Anti-Abortion Groups Defiant After Colorado Murders

Robert Dear is a new kind of extremist for an old cause.

Anti-abortion leaders find themselves on defense — and defiant — in the face of a new kind of challenge for their movement: the emergence of an apparent lone-wolf anti-abortion terrorist in Colorado Friday.

Robert Dear appears to be a militant of a new, global, model: a marginal figure motivated by media that spread online, and part of a pattern of everyday intimidation and violence directed at reproductive health care and abortion providers.

Dear's only connection to the organized anti-abortion movement in America has been four words —" No more baby parts" — reportedly uttered to law enforcement after he was taken into custody.
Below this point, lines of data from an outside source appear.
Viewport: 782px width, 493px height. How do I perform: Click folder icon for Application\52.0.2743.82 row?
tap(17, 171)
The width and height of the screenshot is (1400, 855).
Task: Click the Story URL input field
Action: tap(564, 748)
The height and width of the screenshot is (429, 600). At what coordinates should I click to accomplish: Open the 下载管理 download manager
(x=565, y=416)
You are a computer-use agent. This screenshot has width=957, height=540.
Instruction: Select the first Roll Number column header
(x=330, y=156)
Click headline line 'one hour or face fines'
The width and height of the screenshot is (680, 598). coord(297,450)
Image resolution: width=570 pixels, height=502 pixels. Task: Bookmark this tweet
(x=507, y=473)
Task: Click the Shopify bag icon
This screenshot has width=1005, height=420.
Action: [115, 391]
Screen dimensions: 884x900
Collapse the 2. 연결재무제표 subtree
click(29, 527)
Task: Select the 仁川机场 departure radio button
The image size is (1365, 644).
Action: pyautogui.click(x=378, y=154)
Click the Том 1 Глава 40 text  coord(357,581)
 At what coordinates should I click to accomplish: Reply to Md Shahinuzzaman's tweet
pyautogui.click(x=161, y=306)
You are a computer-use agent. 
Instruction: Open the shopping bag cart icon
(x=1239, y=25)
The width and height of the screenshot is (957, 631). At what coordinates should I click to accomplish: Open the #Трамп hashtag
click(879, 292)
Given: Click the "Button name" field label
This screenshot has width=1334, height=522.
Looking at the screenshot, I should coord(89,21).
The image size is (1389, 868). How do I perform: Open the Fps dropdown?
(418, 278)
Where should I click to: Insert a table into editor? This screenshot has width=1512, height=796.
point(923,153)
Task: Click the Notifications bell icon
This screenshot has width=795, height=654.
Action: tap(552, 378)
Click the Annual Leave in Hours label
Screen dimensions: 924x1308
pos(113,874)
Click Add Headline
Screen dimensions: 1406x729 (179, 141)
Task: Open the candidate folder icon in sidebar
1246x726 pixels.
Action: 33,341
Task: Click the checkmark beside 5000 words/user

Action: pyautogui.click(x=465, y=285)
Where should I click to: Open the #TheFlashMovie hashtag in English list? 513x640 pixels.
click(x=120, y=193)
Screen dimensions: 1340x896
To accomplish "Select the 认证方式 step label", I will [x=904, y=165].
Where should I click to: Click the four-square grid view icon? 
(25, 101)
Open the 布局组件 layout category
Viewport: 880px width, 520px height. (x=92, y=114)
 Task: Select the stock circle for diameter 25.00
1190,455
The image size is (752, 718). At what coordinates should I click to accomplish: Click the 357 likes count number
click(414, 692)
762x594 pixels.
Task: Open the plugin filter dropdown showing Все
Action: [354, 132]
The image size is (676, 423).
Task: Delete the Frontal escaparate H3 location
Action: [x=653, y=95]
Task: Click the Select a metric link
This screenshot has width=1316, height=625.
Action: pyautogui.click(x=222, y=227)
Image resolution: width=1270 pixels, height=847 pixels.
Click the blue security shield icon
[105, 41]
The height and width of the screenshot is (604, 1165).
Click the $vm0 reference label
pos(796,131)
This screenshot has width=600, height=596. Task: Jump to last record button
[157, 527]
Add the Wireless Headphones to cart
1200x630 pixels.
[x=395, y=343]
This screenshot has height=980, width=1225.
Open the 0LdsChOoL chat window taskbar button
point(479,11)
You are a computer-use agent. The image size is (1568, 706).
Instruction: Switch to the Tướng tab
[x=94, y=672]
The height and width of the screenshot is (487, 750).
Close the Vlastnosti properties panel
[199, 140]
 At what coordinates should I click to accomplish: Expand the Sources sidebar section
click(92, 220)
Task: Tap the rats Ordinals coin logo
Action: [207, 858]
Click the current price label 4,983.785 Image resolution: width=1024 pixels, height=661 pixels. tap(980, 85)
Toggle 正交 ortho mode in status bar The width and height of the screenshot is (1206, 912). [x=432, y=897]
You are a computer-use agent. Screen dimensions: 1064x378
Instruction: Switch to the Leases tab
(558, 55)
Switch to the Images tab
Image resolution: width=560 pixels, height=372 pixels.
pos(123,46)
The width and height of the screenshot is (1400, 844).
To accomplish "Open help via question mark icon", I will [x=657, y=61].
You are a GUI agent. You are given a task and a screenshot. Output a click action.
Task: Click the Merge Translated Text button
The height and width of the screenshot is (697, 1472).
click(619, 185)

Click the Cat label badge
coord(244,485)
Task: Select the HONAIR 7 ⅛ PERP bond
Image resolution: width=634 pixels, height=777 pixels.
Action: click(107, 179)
It's a reference to an anti-abortion slogan arising from a series of undercover videos released earlier this year by the anti-abortion group the Center for Medical Progress. The videos led to state and federal investigations and generated massive publicity, particularly on the right: According to a Fox News poll from August, half of all voters had seen or heard about the videos. Indeed, until last Friday, that reach was responsible for one of the anti-abortion movement's greatest successes in years.

Now, even as prominent anti-abortion figures and groups denounce the killings, they find themselves with few easy answers to the question of managing passions that are in some sense products of their success in generating outrage in a deeply divided, well-armed nation.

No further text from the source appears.